Jersey Cash 5 Results
On Thursday night, April 9, 2026, the Jersey Cash 5 draw in New Jersey produced a notable return: 17 18 23 24 38 after days of absence. Against an expected cadence of 1 in 1,221,759 draws, the gap registers as a clear deviation in timing that merits documentation in the historical record.
Winning numbers for 1 draw on April 9, 2026 in New Jersey.
Draw times: Evening.
Our take on the Jersey Cash 5 results
April 9, 2026Jersey Cash 5 report — Thursday night, April 9, 2026: 17 18 23 24 38 shows a notable pattern
On Thursday night, April 9, 2026, the Jersey Cash 5 draw in New Jersey produced a notable return: 17 18 23 24 38 after days of absence. Against an expected cadence of 1 in 1,221,759 draws, the gap registers as a clear deviation in timing that merits documentation in the historical record.
Overview
On Thursday night, April 9, 2026, the Jersey Cash 5 draw in New Jersey produced a notable return: 17 18 23 24 38 after days of absence. Against an expected cadence of 1 in 1,221,759 draws, the gap registers as a clear deviation in timing that merits documentation in the historical record.
Combo Profile
In structural terms, this result holds 5 distinct numbers while showing no repeats. The spread runs 17 to 38 (wide).
Why Droughts Matter
Droughts do not indicate what will happen next - they simply document what has already occurred. Their value lies in measuring distribution over long horizons and identifying when a combination performs far above or below its expected appearance rate.
Data Notes
This analysis uses the draw results recorded for Thursday night, April 9, 2026 and compares them against the observed historical cadence for the game. This is descriptive, based on frequency tracking - not predictive modeling.
From Stepzero
Stepzero focuses on documenting distribution behavior over large samples. Each report is a snapshot of observed outcomes, designed to support disciplined, long-term analysis.
Additional Context
Distribution analysis depends on consistent documentation.

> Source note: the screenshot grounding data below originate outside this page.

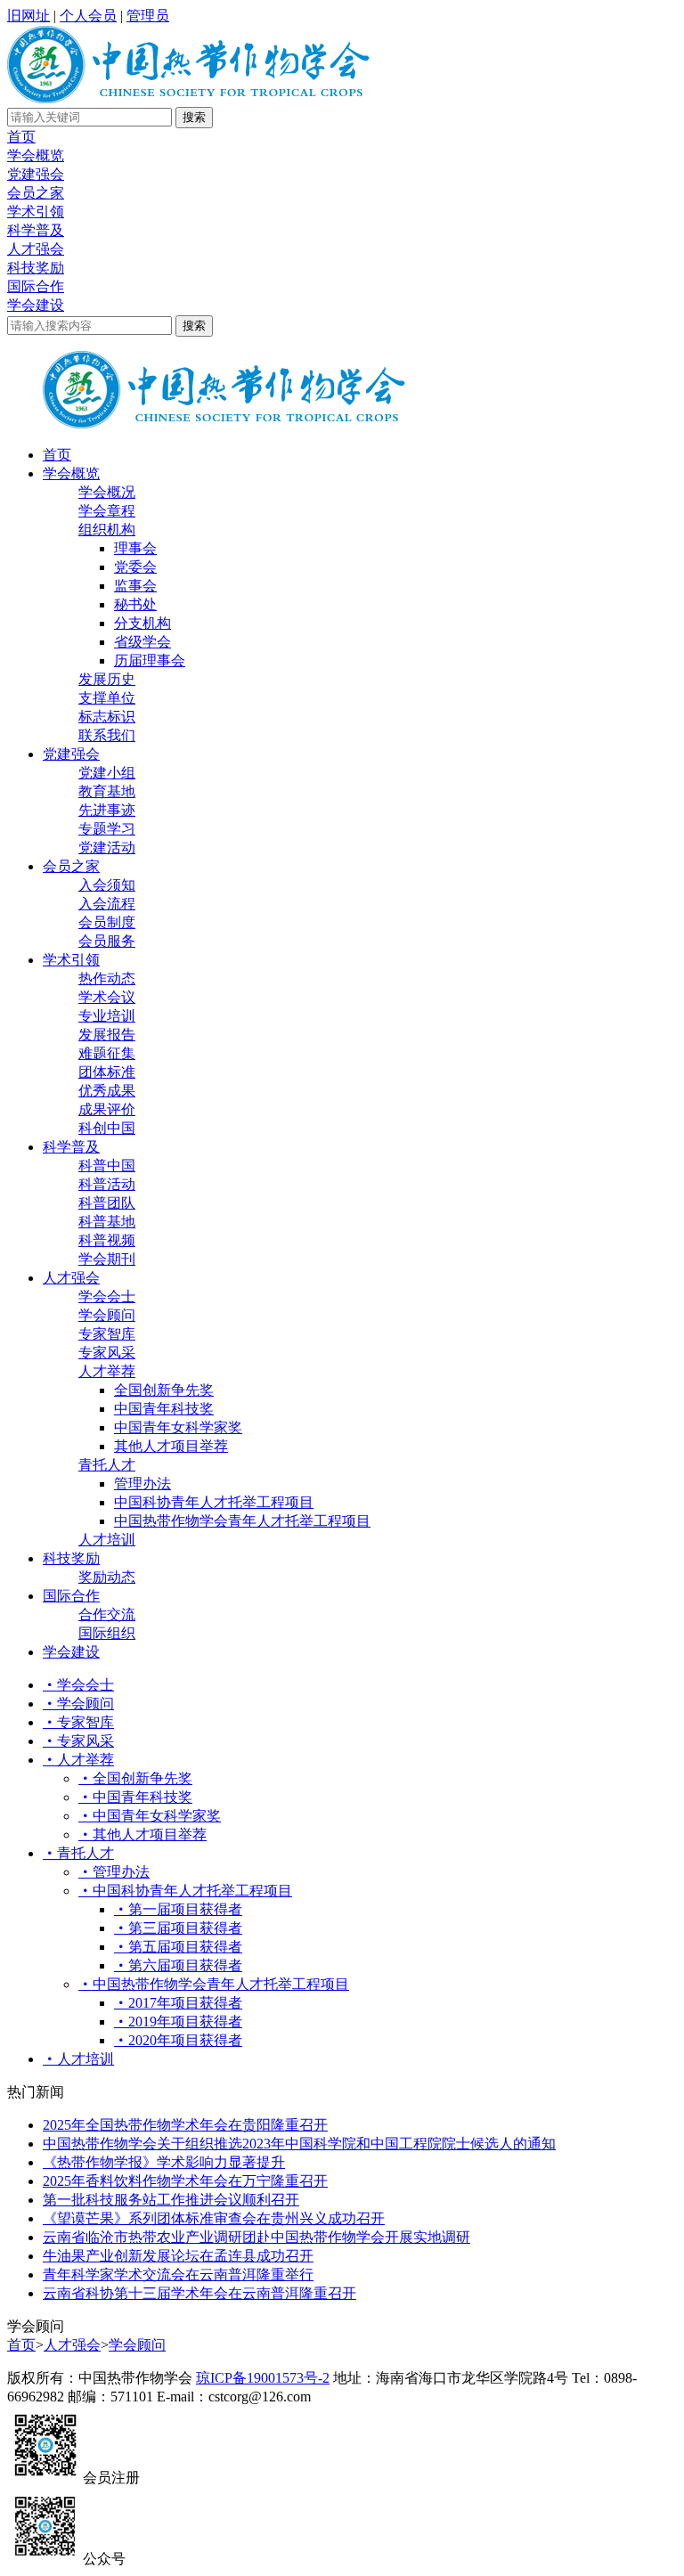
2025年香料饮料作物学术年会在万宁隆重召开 (185, 2181)
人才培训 (106, 1539)
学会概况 (106, 492)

Each draw updates the record, allowing analysts to test whether deviations persist, reverse, or revert to expected ranges. Long-horizon tracking is the only reliable way to separate short-term noise from persistent drift. By logging each outcome against its expected cadence, the system builds a distribution profile that becomes more stable as the sample grows.
Adding to the Long-Term Record
With its return, 17 18 23 24 38 contributes another meaningful data point to the historical dataset. Each draw - whether routine or statistically unusual - refines the long-term view of how large random systems behave over time.